SINGAPORE: Jurong GRC MP Tan Wu Meng was attacked by a man at a Meet-the-People (MPS) session in Clementi on Monday night (Apr 16).
Dr Tan told Channel NewsAsia that he was at the session when a man rushed in and started hitting him with his fists at about 10pm.
The attacker, a 32-year-old man, has since been arrested for criminal trespass and is being investigated for voluntarily causing hurt, the police said on Tuesday.
"A young man suddenly rushed into the interview area and started hitting me," saidDr Tan. "The young man was in the queue, for some reason he suddenly rushed in and started hitting me.
"It was very sudden. I was actually interviewing another resident, the next thing I knew someone was hitting me and I fell to the floor."
Volunteers and residents present pulled the man off the MP and restrained him, the People’s Action Party MP told Channel NewsAsia.
The police were called and were at the scene shortly along with the Singapore Civil Defence Force (SCDF), said Dr Tan.
"The police and SCDF advised me (that) I should go to A&E (Accident and Emergency department) to see a doctor," he said. "After being assessed medically at A&E, the doctor was agreeable to let me return to finish up my Meet-the-People session."
Dr Tan said he suffered bruises on an arm and "some abrasions" on his neck, but said that these were minor injuries.
He returned to the Meet-the-People session just before midnight to finish writing appeal letters.
"We don't know (the identity of the young man) - he is not a regular visitor," added Dr Tan.
"My main concern at the time was making sure the residents and volunteers were safe and I also hope that the young man ... I hope he can get help to try and find his way back."
He added that the police have taken his statement. Police have confirmed investigations are ongoing.
In a Facebook post on Tuesday about the incident, Dr Tan said he had written an appeal letter for the man on Monday night.
"The young man who attacked me had given a preliminary indication about his troubles during registration, and had brought some documentation about the problems he faced. I wrote an appeal for him last night too," he said.
"Whatever the outcome under the law, I hope he can get back on track and will try to help him do so," Dr Tan added.
Deputy Prime Minister Tharman Shanmugaratnam, who is also an MP at Jurong GRC, said that the incident was unfortunate and "completely unacceptable".

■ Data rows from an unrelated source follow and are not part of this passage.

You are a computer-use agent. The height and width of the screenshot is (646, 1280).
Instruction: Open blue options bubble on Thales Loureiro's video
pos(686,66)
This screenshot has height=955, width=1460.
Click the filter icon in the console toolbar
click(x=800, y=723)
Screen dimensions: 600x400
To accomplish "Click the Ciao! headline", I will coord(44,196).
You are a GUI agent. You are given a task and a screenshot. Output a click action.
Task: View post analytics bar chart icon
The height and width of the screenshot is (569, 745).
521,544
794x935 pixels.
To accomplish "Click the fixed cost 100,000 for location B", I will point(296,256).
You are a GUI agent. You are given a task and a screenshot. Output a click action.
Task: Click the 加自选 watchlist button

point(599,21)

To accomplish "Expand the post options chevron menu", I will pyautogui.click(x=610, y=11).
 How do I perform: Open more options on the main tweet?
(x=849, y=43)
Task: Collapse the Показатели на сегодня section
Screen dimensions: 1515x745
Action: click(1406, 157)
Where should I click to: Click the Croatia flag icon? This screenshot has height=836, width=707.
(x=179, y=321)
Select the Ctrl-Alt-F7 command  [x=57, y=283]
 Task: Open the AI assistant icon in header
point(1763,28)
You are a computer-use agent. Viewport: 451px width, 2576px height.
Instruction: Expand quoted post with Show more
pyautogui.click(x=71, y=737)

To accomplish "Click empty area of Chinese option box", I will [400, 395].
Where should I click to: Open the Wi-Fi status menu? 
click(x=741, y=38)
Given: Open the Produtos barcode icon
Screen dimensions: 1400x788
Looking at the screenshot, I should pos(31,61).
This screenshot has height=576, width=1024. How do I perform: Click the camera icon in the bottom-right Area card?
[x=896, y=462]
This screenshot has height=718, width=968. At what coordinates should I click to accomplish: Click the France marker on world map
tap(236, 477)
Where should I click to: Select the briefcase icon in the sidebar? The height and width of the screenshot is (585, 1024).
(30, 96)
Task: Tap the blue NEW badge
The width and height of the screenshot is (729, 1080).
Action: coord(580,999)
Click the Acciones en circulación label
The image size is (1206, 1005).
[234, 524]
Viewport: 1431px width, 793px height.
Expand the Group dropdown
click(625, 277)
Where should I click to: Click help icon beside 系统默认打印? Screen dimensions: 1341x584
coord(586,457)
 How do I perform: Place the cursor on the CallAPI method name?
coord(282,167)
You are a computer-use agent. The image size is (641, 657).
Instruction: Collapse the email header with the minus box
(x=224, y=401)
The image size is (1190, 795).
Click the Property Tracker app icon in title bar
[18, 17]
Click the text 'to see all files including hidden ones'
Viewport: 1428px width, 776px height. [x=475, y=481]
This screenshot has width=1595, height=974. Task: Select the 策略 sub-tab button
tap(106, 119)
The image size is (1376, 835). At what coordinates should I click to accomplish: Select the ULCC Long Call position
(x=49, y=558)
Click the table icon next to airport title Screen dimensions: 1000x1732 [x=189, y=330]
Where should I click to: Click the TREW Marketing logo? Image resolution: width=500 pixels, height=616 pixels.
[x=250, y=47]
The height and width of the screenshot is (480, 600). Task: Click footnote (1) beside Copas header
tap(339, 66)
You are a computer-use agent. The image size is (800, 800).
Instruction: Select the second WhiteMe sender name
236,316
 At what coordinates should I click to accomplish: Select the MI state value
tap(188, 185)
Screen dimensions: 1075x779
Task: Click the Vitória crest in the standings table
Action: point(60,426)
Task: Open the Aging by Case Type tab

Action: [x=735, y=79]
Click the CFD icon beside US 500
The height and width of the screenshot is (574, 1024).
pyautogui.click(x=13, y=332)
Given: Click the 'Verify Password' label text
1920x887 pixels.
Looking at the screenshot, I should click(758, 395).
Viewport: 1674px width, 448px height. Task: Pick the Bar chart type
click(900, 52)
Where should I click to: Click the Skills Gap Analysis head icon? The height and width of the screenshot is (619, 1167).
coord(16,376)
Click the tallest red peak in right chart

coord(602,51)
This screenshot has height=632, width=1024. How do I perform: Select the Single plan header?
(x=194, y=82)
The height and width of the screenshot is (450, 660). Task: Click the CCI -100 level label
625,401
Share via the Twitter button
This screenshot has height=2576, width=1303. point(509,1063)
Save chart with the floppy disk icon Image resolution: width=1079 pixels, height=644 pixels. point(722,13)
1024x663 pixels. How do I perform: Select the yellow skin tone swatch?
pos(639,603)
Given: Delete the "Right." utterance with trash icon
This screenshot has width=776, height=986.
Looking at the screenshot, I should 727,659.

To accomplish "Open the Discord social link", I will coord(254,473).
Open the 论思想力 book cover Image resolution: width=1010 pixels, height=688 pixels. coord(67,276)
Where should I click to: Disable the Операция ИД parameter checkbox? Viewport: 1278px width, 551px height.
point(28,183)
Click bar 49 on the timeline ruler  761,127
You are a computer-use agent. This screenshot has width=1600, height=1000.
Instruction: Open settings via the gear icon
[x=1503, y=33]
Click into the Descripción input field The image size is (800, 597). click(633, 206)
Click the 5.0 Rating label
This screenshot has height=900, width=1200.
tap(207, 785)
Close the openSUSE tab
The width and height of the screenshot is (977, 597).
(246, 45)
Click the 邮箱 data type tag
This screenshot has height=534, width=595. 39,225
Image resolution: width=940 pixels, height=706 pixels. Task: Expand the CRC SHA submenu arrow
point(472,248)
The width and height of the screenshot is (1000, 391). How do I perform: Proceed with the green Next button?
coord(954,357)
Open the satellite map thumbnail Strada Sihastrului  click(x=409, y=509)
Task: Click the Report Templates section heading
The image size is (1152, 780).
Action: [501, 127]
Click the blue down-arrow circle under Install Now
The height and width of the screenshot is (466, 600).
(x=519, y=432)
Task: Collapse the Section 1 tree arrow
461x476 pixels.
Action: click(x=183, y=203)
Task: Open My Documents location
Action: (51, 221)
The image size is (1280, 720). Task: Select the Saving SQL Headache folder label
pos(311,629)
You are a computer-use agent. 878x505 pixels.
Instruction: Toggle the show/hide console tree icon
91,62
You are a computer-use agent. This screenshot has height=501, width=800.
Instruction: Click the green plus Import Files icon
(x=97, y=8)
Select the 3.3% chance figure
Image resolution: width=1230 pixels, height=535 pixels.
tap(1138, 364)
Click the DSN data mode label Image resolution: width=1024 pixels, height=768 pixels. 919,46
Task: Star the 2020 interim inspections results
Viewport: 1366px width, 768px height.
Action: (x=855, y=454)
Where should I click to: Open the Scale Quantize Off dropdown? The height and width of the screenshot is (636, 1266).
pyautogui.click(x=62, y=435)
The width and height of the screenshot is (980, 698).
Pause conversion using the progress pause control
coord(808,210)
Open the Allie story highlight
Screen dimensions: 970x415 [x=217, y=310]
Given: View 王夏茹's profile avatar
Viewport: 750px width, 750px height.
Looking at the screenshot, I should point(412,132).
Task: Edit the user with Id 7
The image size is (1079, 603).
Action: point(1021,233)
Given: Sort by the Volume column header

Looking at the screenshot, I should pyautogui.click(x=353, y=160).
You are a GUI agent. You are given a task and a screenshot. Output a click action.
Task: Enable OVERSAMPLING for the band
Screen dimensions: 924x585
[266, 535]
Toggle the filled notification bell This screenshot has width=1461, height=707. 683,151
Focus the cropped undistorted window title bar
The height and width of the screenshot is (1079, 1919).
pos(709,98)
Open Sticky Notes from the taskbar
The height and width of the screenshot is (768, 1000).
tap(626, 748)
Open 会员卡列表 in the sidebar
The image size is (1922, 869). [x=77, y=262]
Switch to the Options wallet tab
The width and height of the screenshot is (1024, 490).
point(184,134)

"Dr Tan Wu Meng and his volunteers handled it well. Police are investigating. But as Wu Meng says, we will find a way to help this young man get back in life eventually," he wrote in a Facebook post.
"I know Wu Meng puts much personal effort into every individual case, every resident who needs support. He will not be deterred."
In a statement Mr Chan, who is also Minister in the Prime Minister's Office, urged the public "not to speculate and to leave the matter to the relevant authorities".
He also praised Dr Tan's "calm handling" of the incident, which he said helped to reassure the MP's volunteers and residents.
"This is a stark reminder of the risks that our MPs have to manage in the course of our public duties," Mr Chan said. "We would also like to thank our many volunteers who work tirelessly as a team to serve our residents and take care of each other."
This is not the first time a serving MP has been attacked.
In 2009, former MP for Yio Chu Kang Seng Han Thong suffered burns to his face, neck and back after flammable liquid was thrown on him during an event at Yio Chu Kang Community Club.
Ong Kah Chua, a 70-year-old former taxi driver, had poured thinner on Mr Seng before setting him alight.
Mr Seng was also attacked in 2006, when a 74-year-old man punched him during a Meet-the-People session. Koo Tong Huat wanted Mr Seng’s help in reinstating his revoked taxi licence.